Dryden’s son, Allen N. Dryden, Jr. starting working for his father in 1950 as a “studio rat”. He was put to work at an early age and naturally stepped into his father’s path. Allen graduated from high school in 1955 and attended Georgia Tech Architecture School, graduating in 1960. After working for a couple of architecture firms in Atlanta, GA, he returned to Kingsport to slowly take over the reins of a growing practice his father had built. Allen N. Dryden, Jr. was inspired by a more modern hand but with a similar affinity of craft as his father. As a young architect during the JFK era, he brought to the firm an affinity for modernism. During his time in Atlanta he was influenced by the early work of John Portman, but had the foundation of classical architecture from his father’s early work.

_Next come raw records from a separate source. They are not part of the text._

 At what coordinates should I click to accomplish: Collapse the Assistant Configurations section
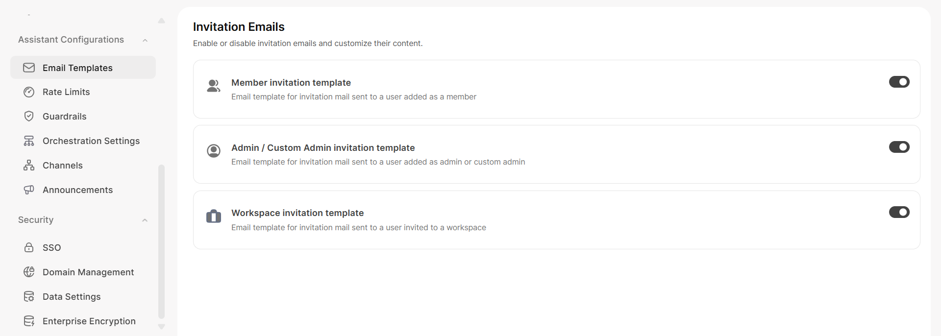point(145,40)
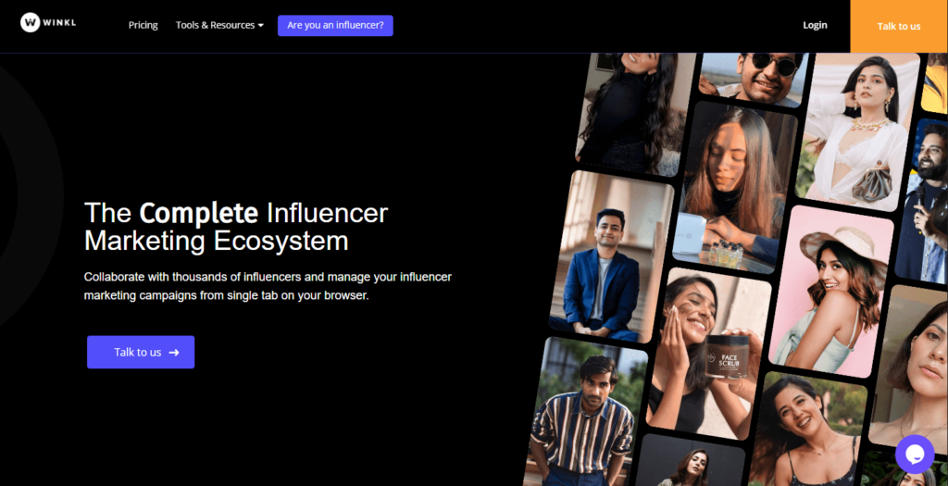Viewport: 948px width, 486px height.
Task: Click the smiling woman in black tank top photo
Action: click(805, 430)
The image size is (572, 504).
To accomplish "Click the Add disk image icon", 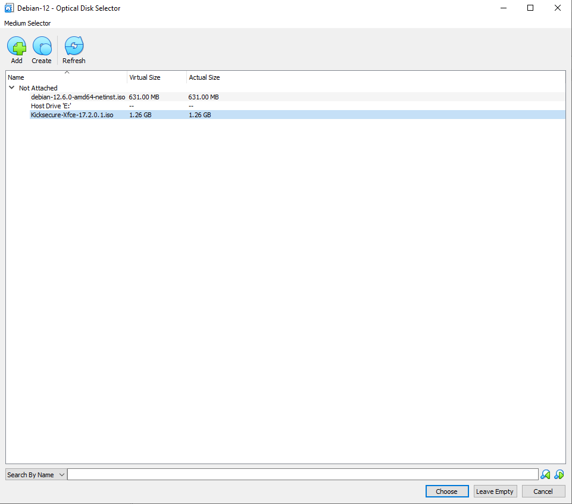I will click(17, 46).
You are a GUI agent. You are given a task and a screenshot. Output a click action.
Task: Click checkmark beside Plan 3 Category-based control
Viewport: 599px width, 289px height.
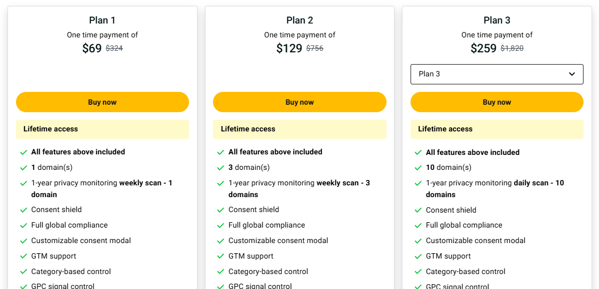coord(418,272)
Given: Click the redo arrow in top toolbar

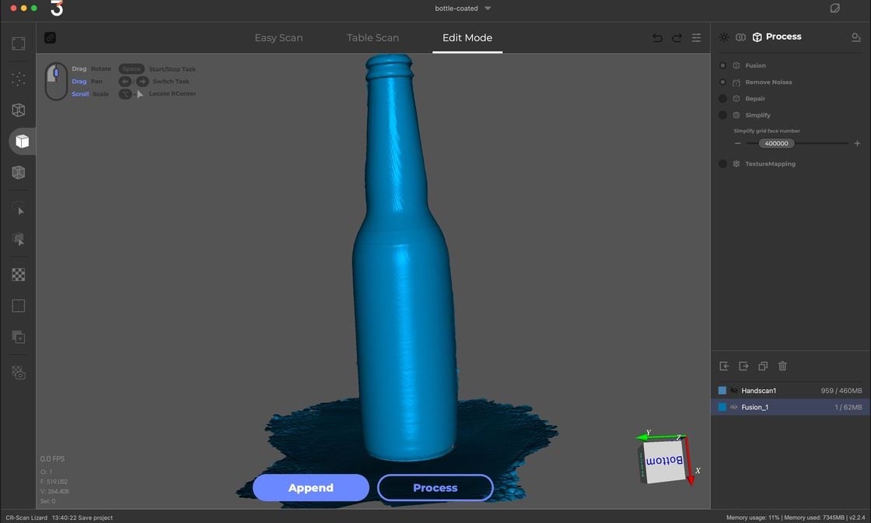Looking at the screenshot, I should (677, 38).
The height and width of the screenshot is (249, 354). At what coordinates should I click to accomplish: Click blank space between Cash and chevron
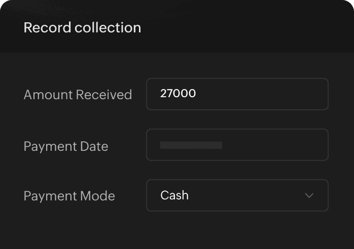(243, 195)
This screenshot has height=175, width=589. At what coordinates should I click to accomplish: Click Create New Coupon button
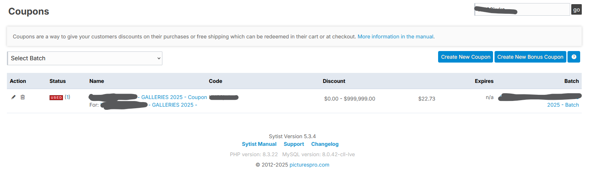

The work Allen focused on over the next couple of decades included Mason-Dixon Lines, Inc. and Crown Enterprises. He also continued civic work with the City of Kingsport, as well as with schools, churches, universities and healthcare facilities. Dryden, Jr. also continued his father’s passion of designing private residences throughout the region, along with progressive residential communities like Crown Colony, a community inspired by Charles Moore’s Sea Ranch in California.
I was born along with my twin brother, Allen, on May 26, 1972 (the day my grandfather, Allen N. Dryden Sr. was born). At an early age, I could be found following my dad to his office after school and on the weekends. It was not uncommon to find me on a jobsite with my dad, wanting to learn everything I possibly could about building and design.
I entered Architecture School at The University of Tennessee (UT) in 1990, and incorporated everything I had learned from growing up in a small town deeply steeped in Urban Planning and fine-grain Architecture and design. I studied in Eastern Europe for a semester and after graduating, worked as an assistant for UT’s School of Architecture in developing an urban design studio based in Kingsport, created to teach the groundwork that Nolen had started for the Model City, as well as the work that my grandfather and father created through their practice. Needless to say, I was profoundly inspired.
Though my work post graduation, I was exposed to Nashville, Tennessee, and could see the city was on the verge of reinvention. In 1996, I moved to Nashville to begin my own career. I worked for EOA Architects for 5 years and was given many exciting opportunities, including churches, schools, civic projects, urban planning and residences. It was an invaluable experience. In 2002, I started my own practice, as it was hard to not see myself doing the same work that my father and grandfather had done before me. Their influence was profound for me and continues to be a source of both practical and intellectual inspiration.
In 2017, Dryden Architecture and Design (DAAD) celebrated its 15 year anniversary. DAAD is an award-winning architecture and interior design studio based in Nashville, Tennessee, established in 2001. We are dedicated to making meaningful human places that mindfully engage local resources and operate simultaneously as habitat and create a lasting memory. In many ways, our firm has continued the same work started by my grandfather in 1922.
DAAD has completed a diversity of project types, ranging from neighborhood master- plans, mixed-use developments, adaptive reuse projects, private residences, boutique retail, restaurants and corporate offices. We have focused on projects that have significantly impacted neighborhoods and we help to contribute to a healthy flora of the communities we work within, at all levels.
Architecture requires an incredible sense of dedication and creativity. My father just celebrated his 80th birthday and continues to do the work he loves. My son Emmett and my daughter Julia are already showing a familiar interest in ‘making’.
95 years is a long time, and I hope that I can continue the same bridge that my father built for me to connect to my grandfather’s foundation and extend that to my own children, far into the future.